Stored records
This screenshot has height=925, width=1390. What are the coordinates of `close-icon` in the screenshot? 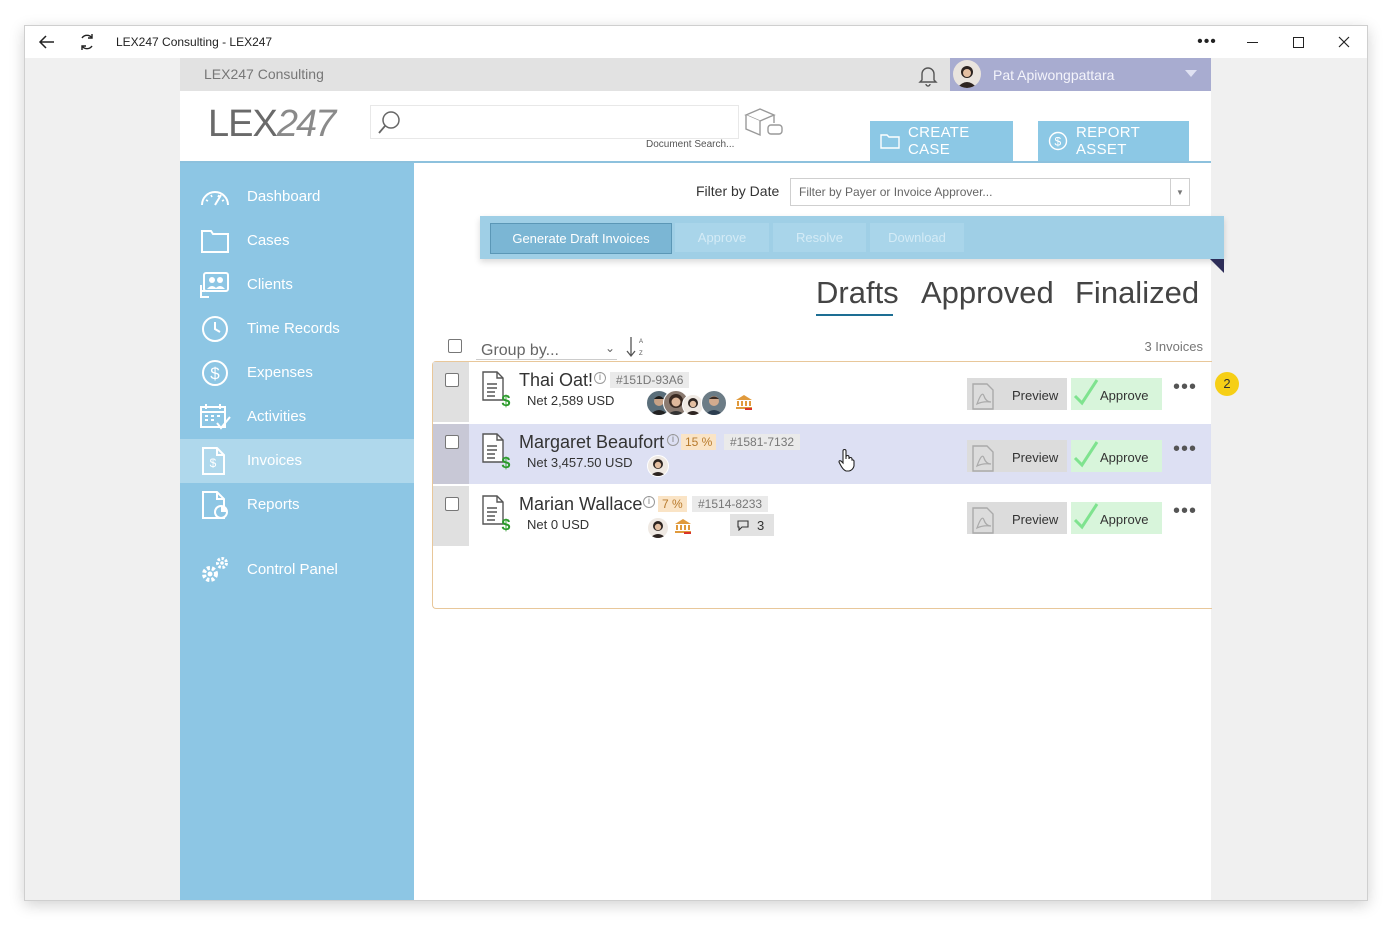 It's located at (1344, 42).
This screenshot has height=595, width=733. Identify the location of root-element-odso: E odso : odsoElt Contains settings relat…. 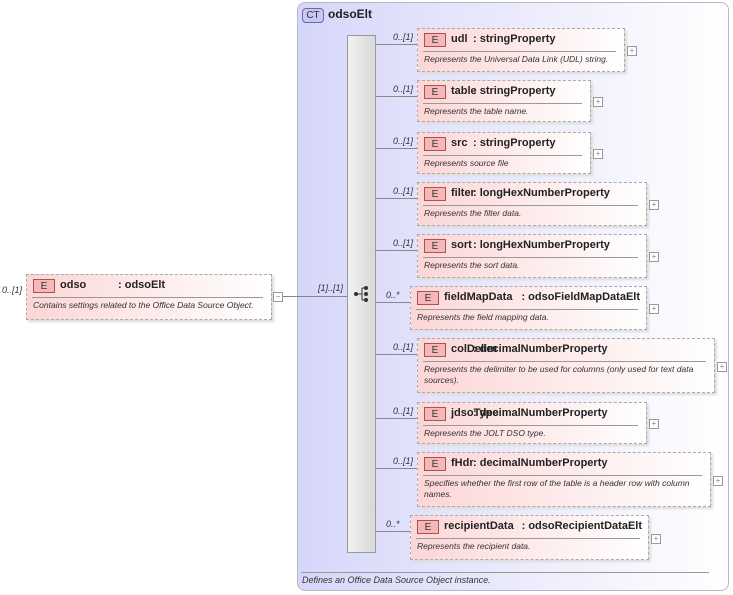
(149, 297).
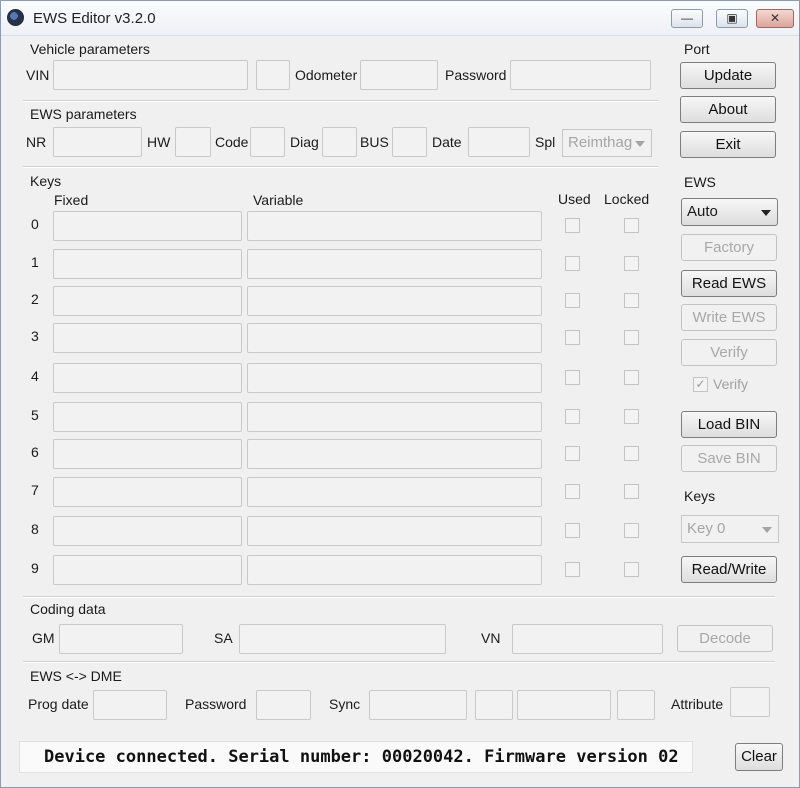  What do you see at coordinates (340, 142) in the screenshot?
I see `diag-input` at bounding box center [340, 142].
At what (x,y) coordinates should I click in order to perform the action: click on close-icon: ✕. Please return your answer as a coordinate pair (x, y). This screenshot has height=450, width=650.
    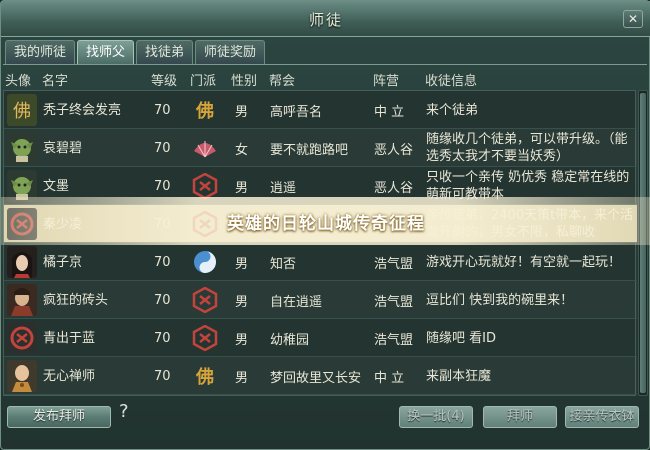
    Looking at the image, I should click on (633, 19).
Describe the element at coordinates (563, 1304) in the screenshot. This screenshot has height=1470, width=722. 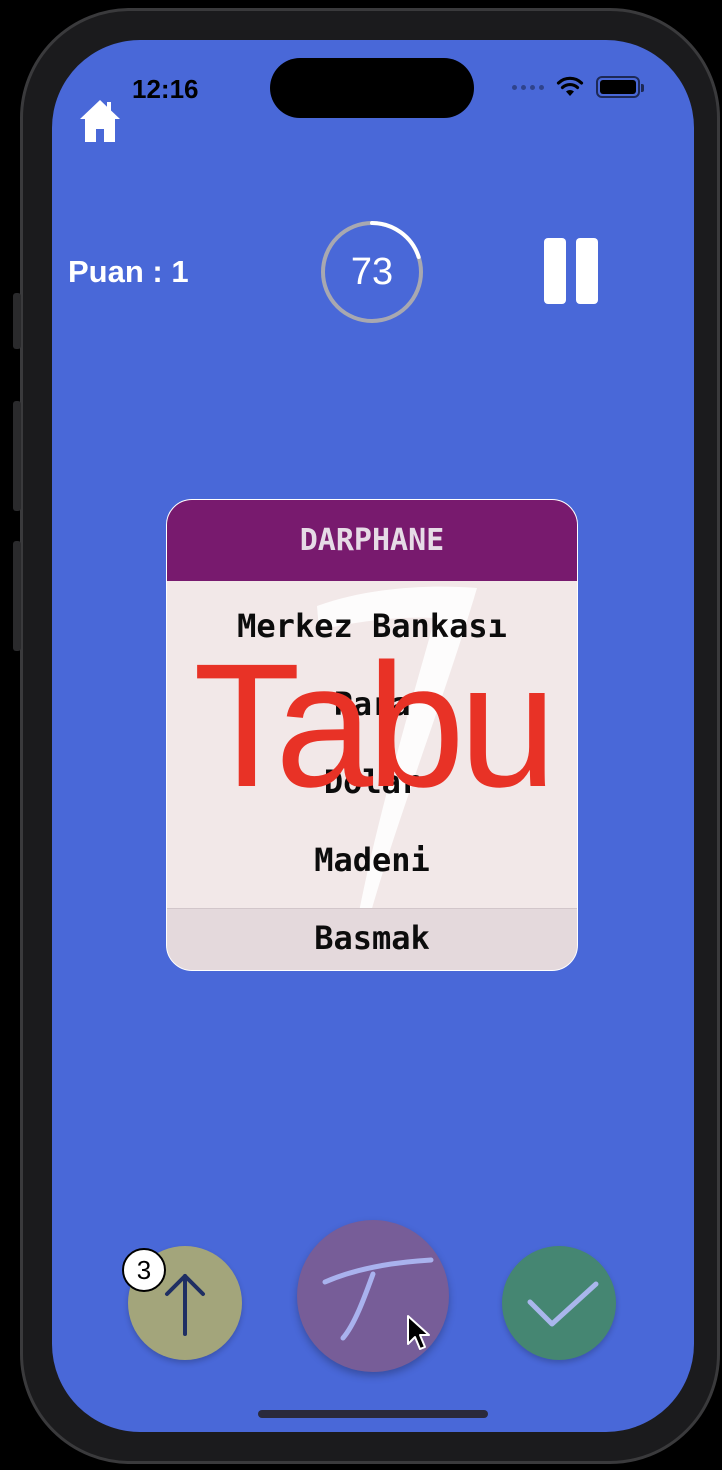
I see `checkmark-icon` at that location.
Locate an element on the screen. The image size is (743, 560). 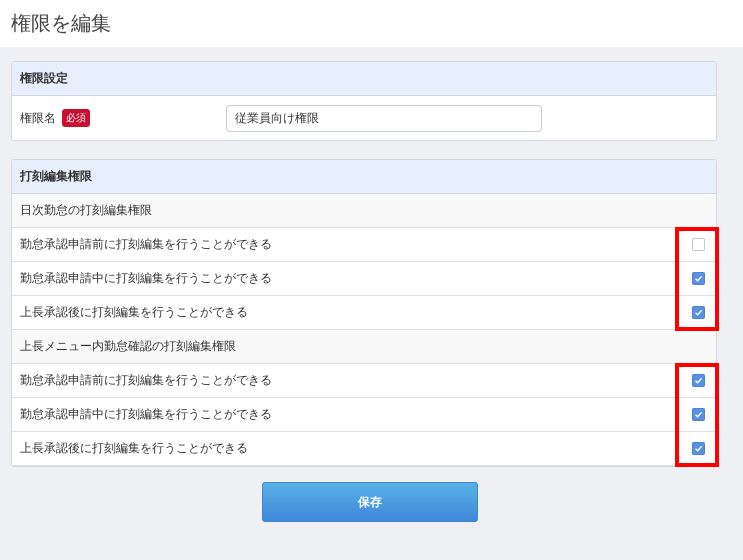
name-field: 従業員向け権限 is located at coordinates (384, 118).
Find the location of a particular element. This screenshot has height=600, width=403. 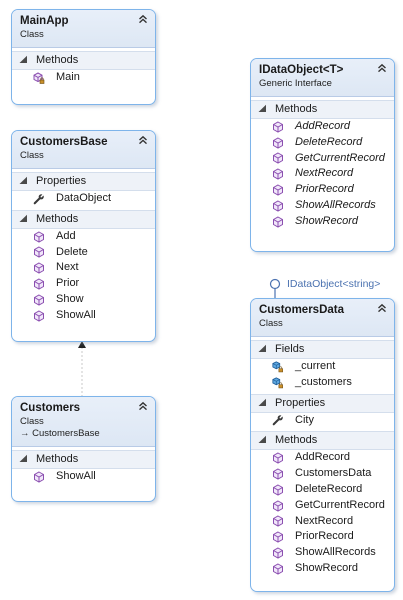

class-title: CustomersBase is located at coordinates (64, 142).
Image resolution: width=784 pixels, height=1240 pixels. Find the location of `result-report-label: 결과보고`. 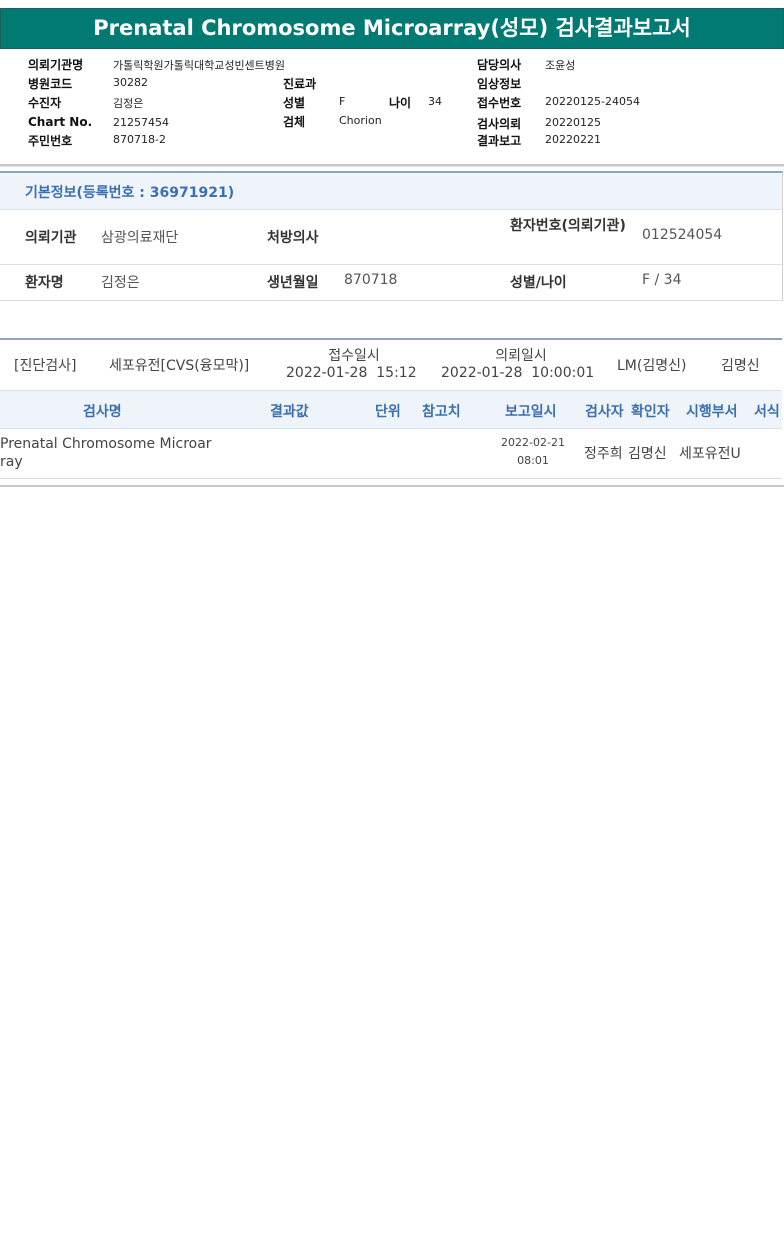

result-report-label: 결과보고 is located at coordinates (500, 141).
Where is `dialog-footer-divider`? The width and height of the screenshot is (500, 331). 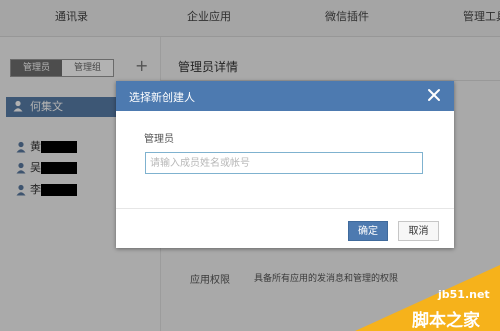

→ **WHAT THE TASK ASKS**: Turn the listing, starting at the line that contains "Image resolution: width=784" and ending at the end of the listing, into a JSON list of strings with one string per line and blank lines left out. Leave the pictures out.

→ **ANSWER SPACE**:
[
  "Image resolution: width=784 pixels, height=1240 pixels. Find the location of `result-report-label: 결과보고`. ",
  "result-report-label: 결과보고 is located at coordinates (500, 141).",
  "Where is `dialog-footer-divider`? The width and height of the screenshot is (500, 331). "
]